Pulmonary hypertension (PH) is a life threatening, progressive disease in which there is elevated blood pressure in the arteries supplying the lungs. The blood flow from the heart to the lungs is disrupted due to constriction in blood vessels causing elevated pulmonary arterial pressure. Pressure in pulmonary arteries above 30 mm Hg is considered pulmonary hypertension.
Causes of Secondary Pulmonary Hypertension
Pulmonary hypertension can be idiopathic, known as primary pulmonary hypertension and when it is results due to other diseases, it is known as secondary pulmonary hypertension.
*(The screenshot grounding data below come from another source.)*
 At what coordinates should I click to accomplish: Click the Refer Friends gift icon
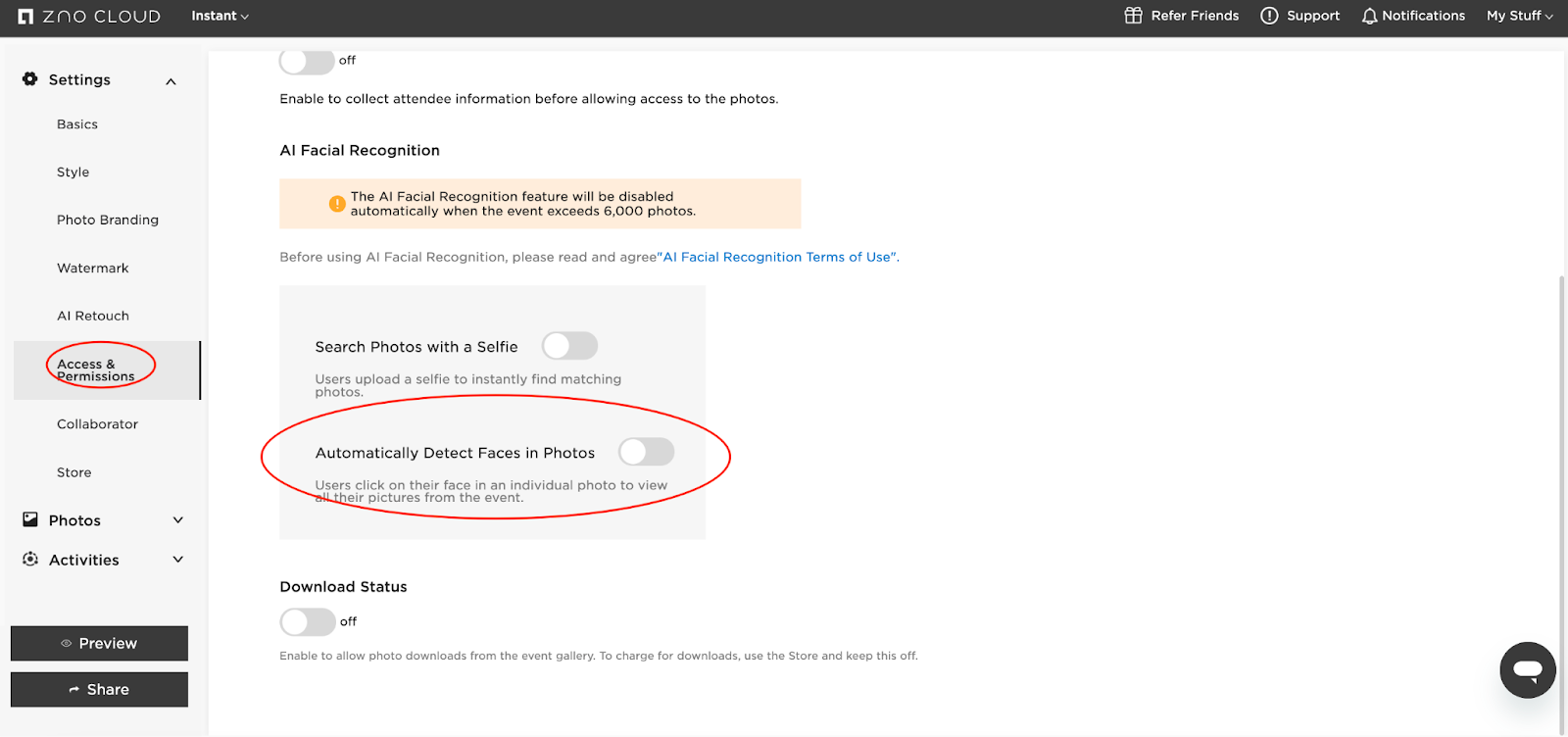point(1133,16)
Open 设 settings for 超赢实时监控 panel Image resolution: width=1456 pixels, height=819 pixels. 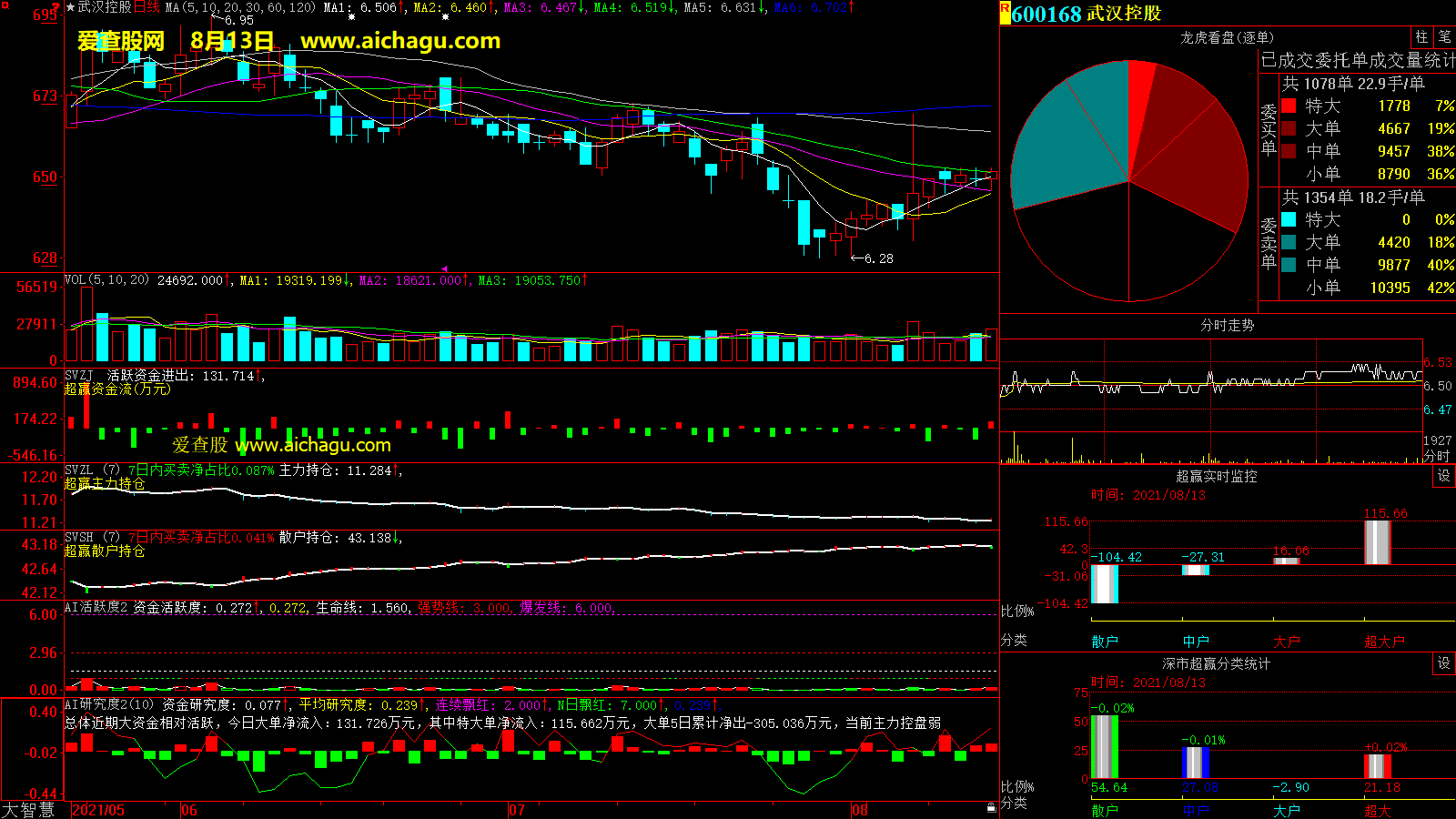(x=1443, y=476)
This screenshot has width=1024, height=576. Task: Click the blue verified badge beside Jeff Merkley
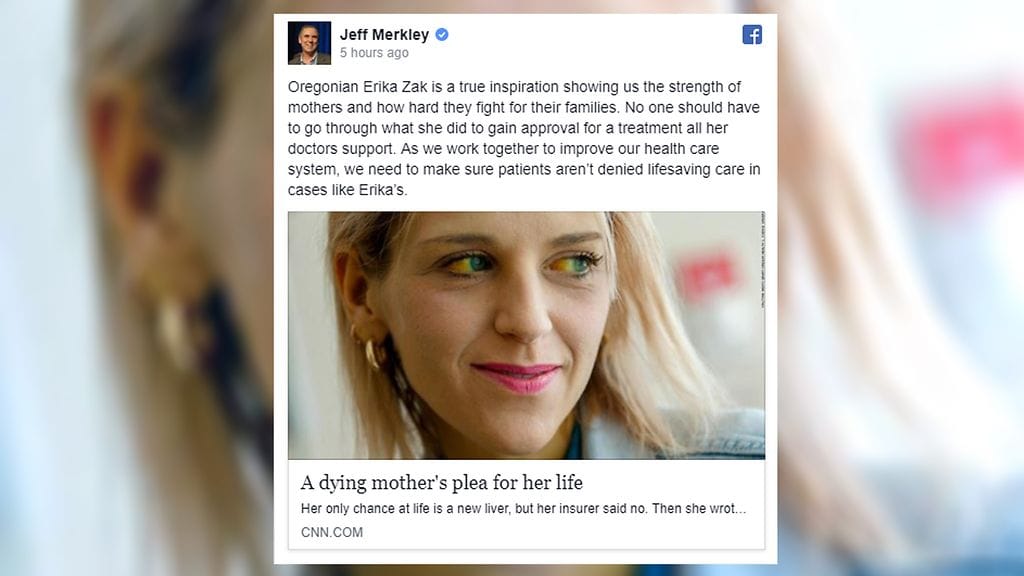(x=442, y=35)
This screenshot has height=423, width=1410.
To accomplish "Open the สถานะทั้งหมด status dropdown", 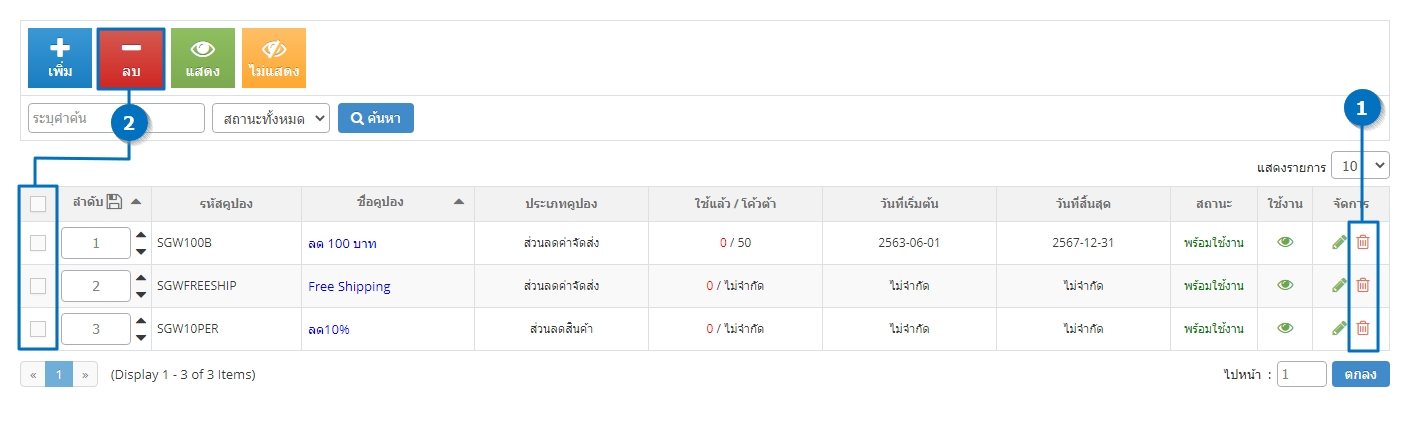I will tap(271, 118).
The different causes of secondary pulmonary hypertension include autoimmune diseases (rheumatoid arthritis and SLE), connective tissue diseases (scleroderma, CREST syndrome, lupus), liver diseases, congenital heart diseases (atrial and ventricular septal defects), HIV infection and schistosomiasis. It can be caused due to drugs including diet pills (such as fenfluramine and dexfenfluramine) and recreational drugs. It can also be caused by various lung conditions such as chronic obstructive pulmonary disease (COPD), emphysema, pulmonary fibrosis (interstitial lung diseases) and sleep apnea. In addition, it can also be caused by clotting disorders such as pulmonary emboli. Heart failure and other conditions affecting left side of the heart including mitral valve disease and chronic systemic elevated blood pressure can also cause secondary PH. The causes also include blood disorders (polycythemia vera and thrombocythemia), metabolic disorders (thyroid diseases and glycogen storage disease), systemic disorders (sarcoidosis and vasculitis), and kidney diseases.
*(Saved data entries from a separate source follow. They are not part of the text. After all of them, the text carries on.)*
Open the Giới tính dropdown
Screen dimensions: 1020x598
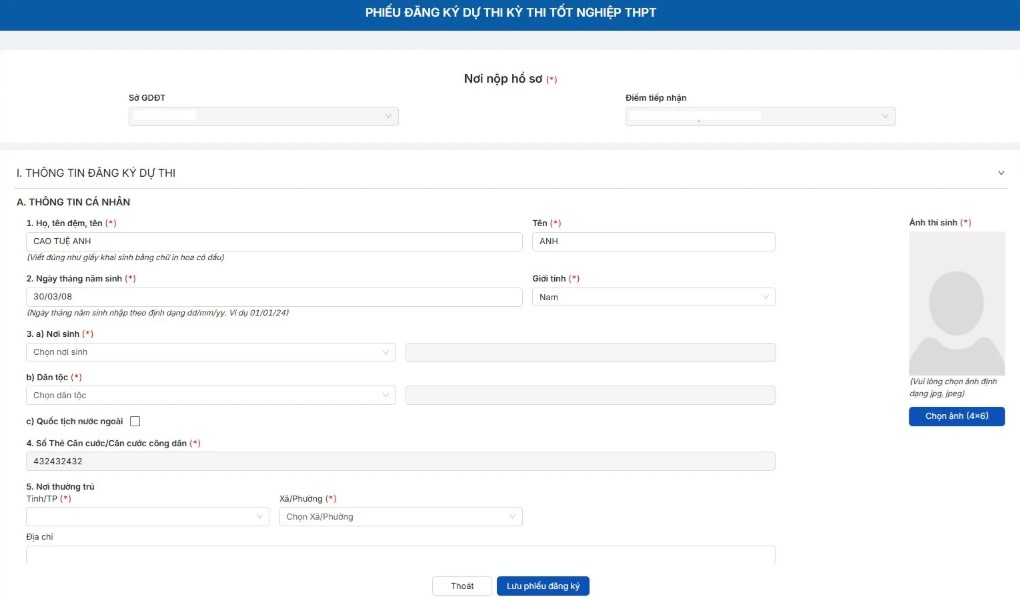(653, 297)
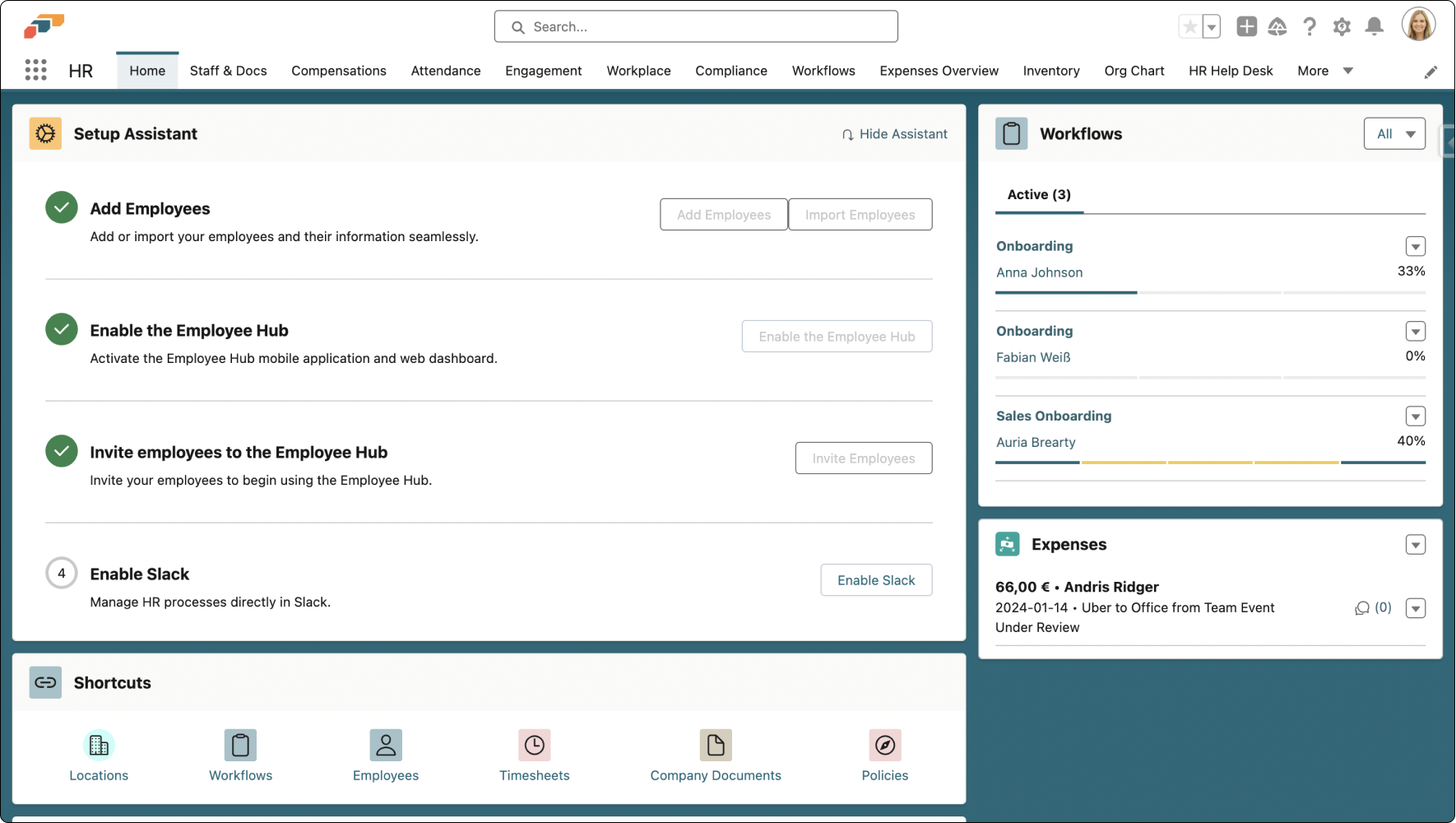Open the Policies compass shortcut icon
Screen dimensions: 1456x823
point(884,746)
What are the Newer Medicines available for Pulmonary Hypertension?
Pulmonary hypertension is a progressive disease, which is life threatening if left untreated with a survival rate of only 2-3 years in the absence of management. There have been advances in treatment modalities with the survival rate rising to 5-10 years and more medications in the market. There is no definitive treatment for pulmonary hypertension, but new advances in this field hold promise. The first medication was introduced in 1994 in the form of Flolan for the management of pulmonary hypertension and since then there have been various medications in the market. The aim of treatment is slowing the progression of disease by improving the quality of life of the patient with medications. The goal of treatment is to treat the underlying cause and reduce symptoms of elevated pulmonary pressure in blood vessels in order to improve quality of life of the patients.
PH shows an imbalance between endothelial derived vasodilators and vasoconstrictors that causes pulmonary vasoconstriction and vascular proliferation. The current treatment options aim at restoring this imbalance, which include:
Phosphodiesterase-5 inhibitors (PDE 5) inhibitors cause vasodilatation of the pulmonary blood vessels by facilitating cGMP and NO. PDE 5 inhibitors used are sildenafil (Revatio) and tadalafil (Adcirca) in oral form.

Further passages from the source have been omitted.